What you have to do. For each line below that contains the string "will", copy that line.

===

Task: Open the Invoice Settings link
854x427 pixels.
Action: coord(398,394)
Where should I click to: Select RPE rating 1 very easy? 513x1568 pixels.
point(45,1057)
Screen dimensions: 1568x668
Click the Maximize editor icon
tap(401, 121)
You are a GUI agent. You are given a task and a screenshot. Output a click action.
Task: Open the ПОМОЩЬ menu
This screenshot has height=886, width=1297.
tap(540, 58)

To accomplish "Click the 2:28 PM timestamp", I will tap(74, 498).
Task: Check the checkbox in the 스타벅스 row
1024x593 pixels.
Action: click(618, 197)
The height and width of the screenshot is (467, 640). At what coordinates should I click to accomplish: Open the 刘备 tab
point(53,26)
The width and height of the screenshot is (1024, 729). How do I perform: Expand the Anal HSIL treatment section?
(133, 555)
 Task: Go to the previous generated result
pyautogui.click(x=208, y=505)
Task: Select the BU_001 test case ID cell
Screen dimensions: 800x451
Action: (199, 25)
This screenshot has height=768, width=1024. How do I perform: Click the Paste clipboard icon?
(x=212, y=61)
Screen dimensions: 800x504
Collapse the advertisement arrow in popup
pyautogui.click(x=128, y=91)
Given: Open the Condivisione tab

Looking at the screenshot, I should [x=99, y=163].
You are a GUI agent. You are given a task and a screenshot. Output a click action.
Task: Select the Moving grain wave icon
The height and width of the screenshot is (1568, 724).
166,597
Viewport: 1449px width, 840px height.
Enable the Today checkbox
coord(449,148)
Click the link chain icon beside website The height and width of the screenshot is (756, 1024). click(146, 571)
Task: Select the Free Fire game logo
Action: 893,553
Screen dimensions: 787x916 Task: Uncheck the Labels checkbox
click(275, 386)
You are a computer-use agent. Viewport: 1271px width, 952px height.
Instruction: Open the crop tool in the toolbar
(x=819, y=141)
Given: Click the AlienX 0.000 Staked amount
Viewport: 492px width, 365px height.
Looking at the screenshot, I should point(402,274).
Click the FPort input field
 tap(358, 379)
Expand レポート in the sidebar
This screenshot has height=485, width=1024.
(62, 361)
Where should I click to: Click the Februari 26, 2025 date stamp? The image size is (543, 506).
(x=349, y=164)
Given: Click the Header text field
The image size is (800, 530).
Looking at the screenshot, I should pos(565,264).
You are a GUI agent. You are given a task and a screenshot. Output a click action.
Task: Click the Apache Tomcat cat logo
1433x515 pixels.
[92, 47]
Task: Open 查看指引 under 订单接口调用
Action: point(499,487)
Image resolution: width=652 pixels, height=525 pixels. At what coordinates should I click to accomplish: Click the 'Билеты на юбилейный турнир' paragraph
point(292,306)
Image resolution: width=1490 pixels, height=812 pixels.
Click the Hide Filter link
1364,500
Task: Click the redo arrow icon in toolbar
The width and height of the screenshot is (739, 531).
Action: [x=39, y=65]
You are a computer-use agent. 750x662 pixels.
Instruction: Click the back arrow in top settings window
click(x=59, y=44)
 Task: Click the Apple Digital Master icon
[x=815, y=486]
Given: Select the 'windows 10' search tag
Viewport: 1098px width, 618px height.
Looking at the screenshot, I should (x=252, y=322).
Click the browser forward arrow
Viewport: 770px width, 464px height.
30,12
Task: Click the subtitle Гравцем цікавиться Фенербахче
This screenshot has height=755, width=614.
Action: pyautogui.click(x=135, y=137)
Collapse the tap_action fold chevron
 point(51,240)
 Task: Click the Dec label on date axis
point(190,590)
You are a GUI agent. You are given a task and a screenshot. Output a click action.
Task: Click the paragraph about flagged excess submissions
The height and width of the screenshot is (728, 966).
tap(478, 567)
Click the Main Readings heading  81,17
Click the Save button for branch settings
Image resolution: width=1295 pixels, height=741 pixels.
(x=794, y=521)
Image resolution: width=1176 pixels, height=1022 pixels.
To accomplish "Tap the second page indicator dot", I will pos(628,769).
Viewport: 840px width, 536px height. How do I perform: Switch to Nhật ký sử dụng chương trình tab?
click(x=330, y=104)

===

Problem solution.
To accomplish "Click the 2:28 PM timestamp", I will tap(74, 498).
To accomplish "Tap the second page indicator dot", I will pos(628,769).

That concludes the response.